NYS health commissioner: Monkeypox risk to public is ‘low’

— Photo from the CDC

A rare virus usually seen in Africa, monkeypox has recently been identified in Europe and North America.

As of May 20, there have been a total of 38 confirmed cases reported worldwide, 37 of which have no history of travel to endemic countries, according to a report from the European Centre for Disease Prevention and Control.

“This is the first time that chains of transmission are reported in Europe without known epidemiological links to West or Central Africa,” the report says. “These are also the first cases worldwide reported among MSM,” it says referring to men who have sex with men. 

The World Health Organization notes that the United States had the first monkeypox outbreak outside of Africa in 2003; it was linked to contact with infected pet prairie dogs. “These pets had been housed with Gambian pouched rats and dormice that had been imported into the country from Ghana,” the WHO reports. “This outbreak led to over 70 cases of monkeypox in the U.S.”

On May 20, the state’s health department, working with its New York City counterpart, announced the investigation of two suspected cases of monkeypox. Preliminary testing ruled out one of the New York City cases; the other was positive for orthopox virus so the patient was isolated, waiting for final results.

The department alerted New York health-care providers so they have information regarding reporting and case testing, which can be performed at the state’s Wadsworth laboratory, should any of their patients have symptoms consistent with monkeypox.

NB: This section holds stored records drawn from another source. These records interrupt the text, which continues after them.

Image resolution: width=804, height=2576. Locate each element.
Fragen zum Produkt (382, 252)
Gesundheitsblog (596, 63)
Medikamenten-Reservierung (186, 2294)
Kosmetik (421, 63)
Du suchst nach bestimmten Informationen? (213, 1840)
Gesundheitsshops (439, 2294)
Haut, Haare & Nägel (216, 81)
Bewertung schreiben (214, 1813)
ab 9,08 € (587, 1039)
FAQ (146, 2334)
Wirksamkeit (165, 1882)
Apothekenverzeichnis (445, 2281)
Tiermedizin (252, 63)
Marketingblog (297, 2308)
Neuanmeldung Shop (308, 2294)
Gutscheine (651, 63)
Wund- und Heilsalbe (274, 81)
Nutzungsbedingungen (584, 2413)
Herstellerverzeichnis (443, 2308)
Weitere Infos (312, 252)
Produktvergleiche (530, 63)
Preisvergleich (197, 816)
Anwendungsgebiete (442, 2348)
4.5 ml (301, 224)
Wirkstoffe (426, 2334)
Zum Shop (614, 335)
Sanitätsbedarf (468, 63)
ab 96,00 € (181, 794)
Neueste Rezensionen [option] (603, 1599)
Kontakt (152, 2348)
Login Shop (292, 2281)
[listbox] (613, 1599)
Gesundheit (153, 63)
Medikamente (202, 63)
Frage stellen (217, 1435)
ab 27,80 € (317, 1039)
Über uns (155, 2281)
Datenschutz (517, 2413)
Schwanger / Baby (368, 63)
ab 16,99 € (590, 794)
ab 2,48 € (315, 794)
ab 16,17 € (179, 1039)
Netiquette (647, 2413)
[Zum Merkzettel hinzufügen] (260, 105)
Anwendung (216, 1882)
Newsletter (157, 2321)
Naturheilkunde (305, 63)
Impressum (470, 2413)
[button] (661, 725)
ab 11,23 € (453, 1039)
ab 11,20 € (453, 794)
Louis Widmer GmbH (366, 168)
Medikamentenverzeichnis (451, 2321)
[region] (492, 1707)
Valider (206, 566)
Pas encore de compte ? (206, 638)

“The current risk to the public is low,” said Health Commissioner Mary Bassett in a release from the department. Monkeypox is not related to COVID-19.

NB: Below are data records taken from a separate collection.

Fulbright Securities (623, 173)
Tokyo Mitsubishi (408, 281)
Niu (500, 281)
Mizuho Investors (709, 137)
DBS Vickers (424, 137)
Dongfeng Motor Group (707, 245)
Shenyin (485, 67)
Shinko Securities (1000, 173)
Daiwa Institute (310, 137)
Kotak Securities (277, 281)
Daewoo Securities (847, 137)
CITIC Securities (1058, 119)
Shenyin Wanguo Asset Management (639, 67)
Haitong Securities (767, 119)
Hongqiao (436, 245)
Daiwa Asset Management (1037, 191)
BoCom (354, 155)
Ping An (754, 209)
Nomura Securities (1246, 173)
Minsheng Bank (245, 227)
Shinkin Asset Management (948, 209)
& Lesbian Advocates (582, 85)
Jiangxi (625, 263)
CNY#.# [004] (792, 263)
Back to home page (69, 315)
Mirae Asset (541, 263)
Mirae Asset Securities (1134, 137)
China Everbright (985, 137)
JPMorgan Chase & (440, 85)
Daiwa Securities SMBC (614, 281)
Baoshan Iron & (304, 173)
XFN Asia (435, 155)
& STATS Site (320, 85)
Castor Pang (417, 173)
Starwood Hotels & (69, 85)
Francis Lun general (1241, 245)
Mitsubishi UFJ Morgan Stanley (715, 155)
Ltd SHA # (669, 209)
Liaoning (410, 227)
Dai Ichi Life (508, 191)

Health officials in Massachusetts confirmed their first case of monkeypox on May 18, the department said. That case was of someone who returned to the United States from Canada, according to the CDC. Two cases have been confirmed in Canada, with an additional 17 suspected cases identified.

New York State’s health department describes monkeypox as “a rare viral illness that does not usually cause serious illness, but can result in hospitalization or death. It typically begins with a flu-like illness and swelling of the lymph nodes and progresses to a rash on the face and body. Most infections last two to four weeks.”

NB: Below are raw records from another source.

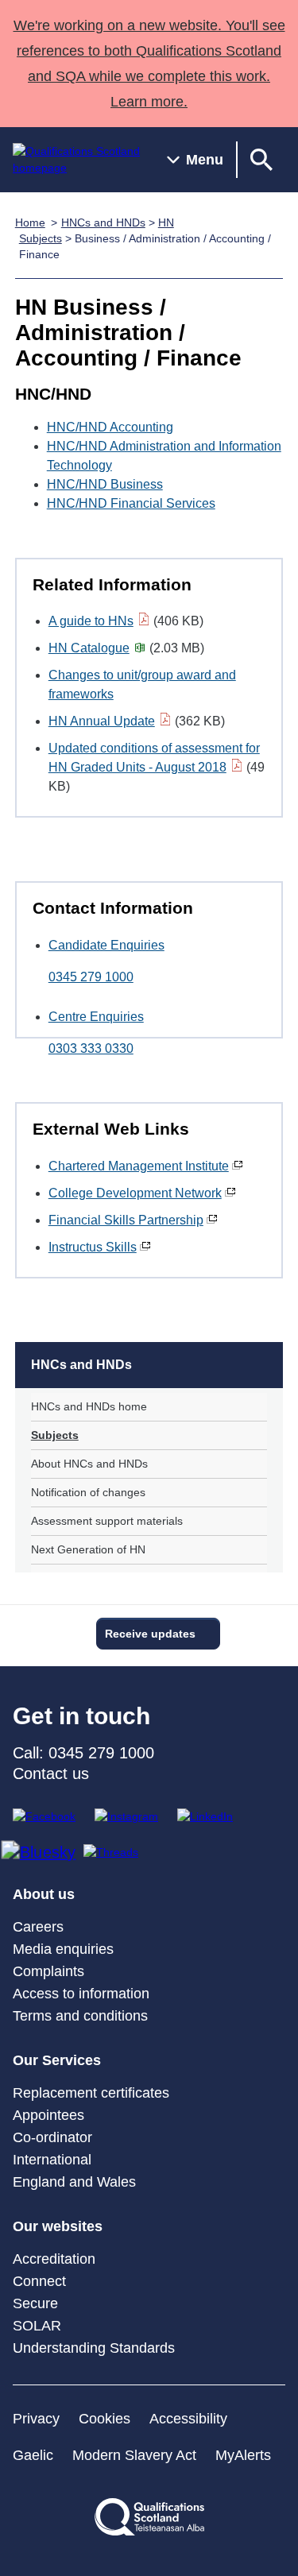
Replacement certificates (91, 2093)
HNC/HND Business (105, 484)
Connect (39, 2281)
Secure (35, 2303)
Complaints (48, 1971)
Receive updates (150, 1633)
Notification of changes (88, 1492)
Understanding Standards (94, 2348)
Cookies (104, 2419)
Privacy (36, 2419)
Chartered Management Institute (138, 1166)
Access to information (81, 1994)
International (52, 2160)
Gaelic (33, 2455)
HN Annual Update (101, 721)
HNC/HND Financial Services (131, 503)
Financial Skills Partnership (125, 1220)
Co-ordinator (52, 2137)
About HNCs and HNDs (89, 1463)
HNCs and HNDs (103, 222)
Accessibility (188, 2419)
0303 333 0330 (91, 1048)
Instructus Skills (92, 1247)
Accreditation (54, 2259)
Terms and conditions (80, 2016)
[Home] (77, 159)
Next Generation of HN (88, 1549)
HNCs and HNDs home (89, 1406)
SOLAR (37, 2326)
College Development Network (135, 1193)
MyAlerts (243, 2455)
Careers (38, 1927)
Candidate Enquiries (106, 945)
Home (30, 222)
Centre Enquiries (96, 1016)
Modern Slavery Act (134, 2455)
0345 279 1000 (91, 977)
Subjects (55, 1435)
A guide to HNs (91, 621)
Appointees (48, 2115)
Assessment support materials (107, 1520)
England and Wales (74, 2182)
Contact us (51, 1773)
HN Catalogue (89, 648)
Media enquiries (63, 1949)
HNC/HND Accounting (110, 427)
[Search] (261, 159)
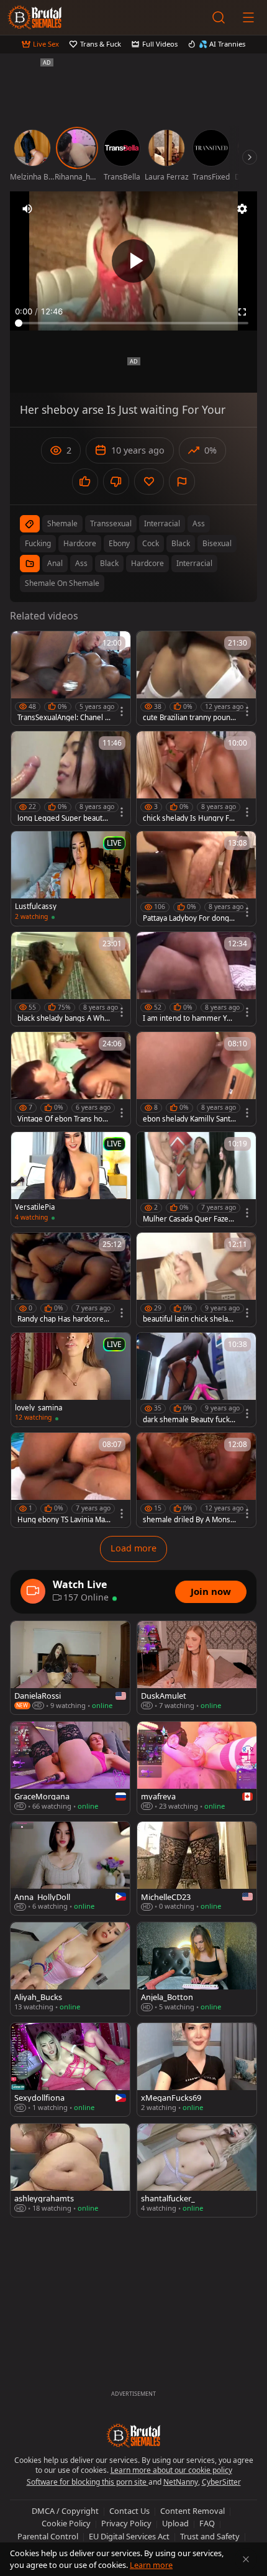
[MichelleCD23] (196, 1868)
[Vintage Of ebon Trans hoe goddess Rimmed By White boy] (70, 1079)
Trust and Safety (210, 2536)
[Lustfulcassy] (70, 878)
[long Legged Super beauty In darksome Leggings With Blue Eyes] (70, 778)
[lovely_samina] (70, 1380)
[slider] (133, 323)
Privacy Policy (126, 2523)
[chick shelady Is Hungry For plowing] (196, 778)
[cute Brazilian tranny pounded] (196, 678)
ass (198, 523)
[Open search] (218, 17)
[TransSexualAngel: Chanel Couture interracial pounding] (70, 678)
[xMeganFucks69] (196, 2069)
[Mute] (27, 208)
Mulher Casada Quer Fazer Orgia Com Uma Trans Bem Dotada (188, 1219)
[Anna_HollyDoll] (70, 1868)
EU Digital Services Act (129, 2536)
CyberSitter (221, 2482)
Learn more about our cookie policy (171, 2470)
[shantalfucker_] (196, 2170)
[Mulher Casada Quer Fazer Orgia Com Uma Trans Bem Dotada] (196, 1179)
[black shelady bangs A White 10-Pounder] (70, 979)
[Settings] (242, 209)
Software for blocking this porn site (87, 2482)
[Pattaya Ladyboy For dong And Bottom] (196, 878)
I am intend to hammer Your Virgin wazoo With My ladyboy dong (189, 1018)
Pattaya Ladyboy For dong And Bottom (189, 918)
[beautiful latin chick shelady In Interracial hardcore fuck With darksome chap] (196, 1280)
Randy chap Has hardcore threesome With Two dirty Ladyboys (63, 1319)
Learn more (151, 2564)
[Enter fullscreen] (242, 312)
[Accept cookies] (246, 2559)
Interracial (194, 563)
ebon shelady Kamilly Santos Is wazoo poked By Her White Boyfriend (189, 1119)
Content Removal (192, 2510)
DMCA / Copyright (65, 2510)
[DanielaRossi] (70, 1667)
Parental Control (47, 2536)
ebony (119, 543)
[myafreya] (196, 1768)
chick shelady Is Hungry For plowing (188, 818)
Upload (175, 2523)
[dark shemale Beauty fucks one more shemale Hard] (196, 1380)
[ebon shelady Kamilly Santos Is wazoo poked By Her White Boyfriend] (196, 1079)
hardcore (79, 543)
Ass (81, 563)
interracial (162, 523)
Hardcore (147, 563)
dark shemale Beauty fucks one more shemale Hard (188, 1419)
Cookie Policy (66, 2523)
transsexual (111, 523)
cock (150, 543)
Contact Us (129, 2510)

Monkeypox can be spread from animals to humans and from humans to humans, the department says. People can be exposed to monkeypox through bites or scratches from rodents and other small mammals, preparing wild game, or having contact with an infected animal or possibly animal products.

“The current outbreak appears to have spread through human-to-human contact. Based on previous outbreaks, the virus typically does not spread easily between people,” the health department says. “Transmission can occur through contact with body fluids, monkeypox sores, items that have been contaminated with fluids or sores, or through prolonged exposure to respiratory droplets. Because of this, transmission may also occur through sexual contact.”

Monkeypox was first discovered in 1958 when two outbreaks of a pox-like disease occurred in colonies of monkeys kept for research, hence the name “monkeypox,” says the CDC. The first human case of monkeypox was recorded in 1970 in the Democratic Republic of Congo during a period of intensified effort to eliminate smallpox. Since then, monkeypox has been reported in humans in other central and western African countries.

That first case, the WHO says, was in a 9-year-old boy in a region of the Congo where smallpox had been eliminated in 1968. Since then, most cases have been reported from rural, rainforest regions of the Congo Basin, and human cases have increasingly been reported from across central and west Africa. Since 1970, human cases of monkeypox have been reported in 11 African countries, the WHO says.

The CDC is currently tracking multiple clusters of monkeypox that have been reported in early- to mid-May in several countries that don’t normally report monkeypox, including in Europe and North America. 

“It’s not clear how people in those clusters were exposed to monkeypox but cases include people who self-identify as men who have sex with men,” the CDC says.

“With the eradication of smallpox in 1980 and subsequent cessation of smallpox vaccination, monkeypox has emerged as the most important orthopoxvirus for public health,” the WHO says. Vaccines used for smallpox eradication also provided protection against monkeypox and newer vaccines have been developed of which one has been approved for prevention of monkeypox, the WHO says.

Monkeypox is less contagious than smallpox and causes less severe illness, the WHO says, and an antiviral agent developed for the treatment of smallpox has also been licensed for the treatment of monkeypox.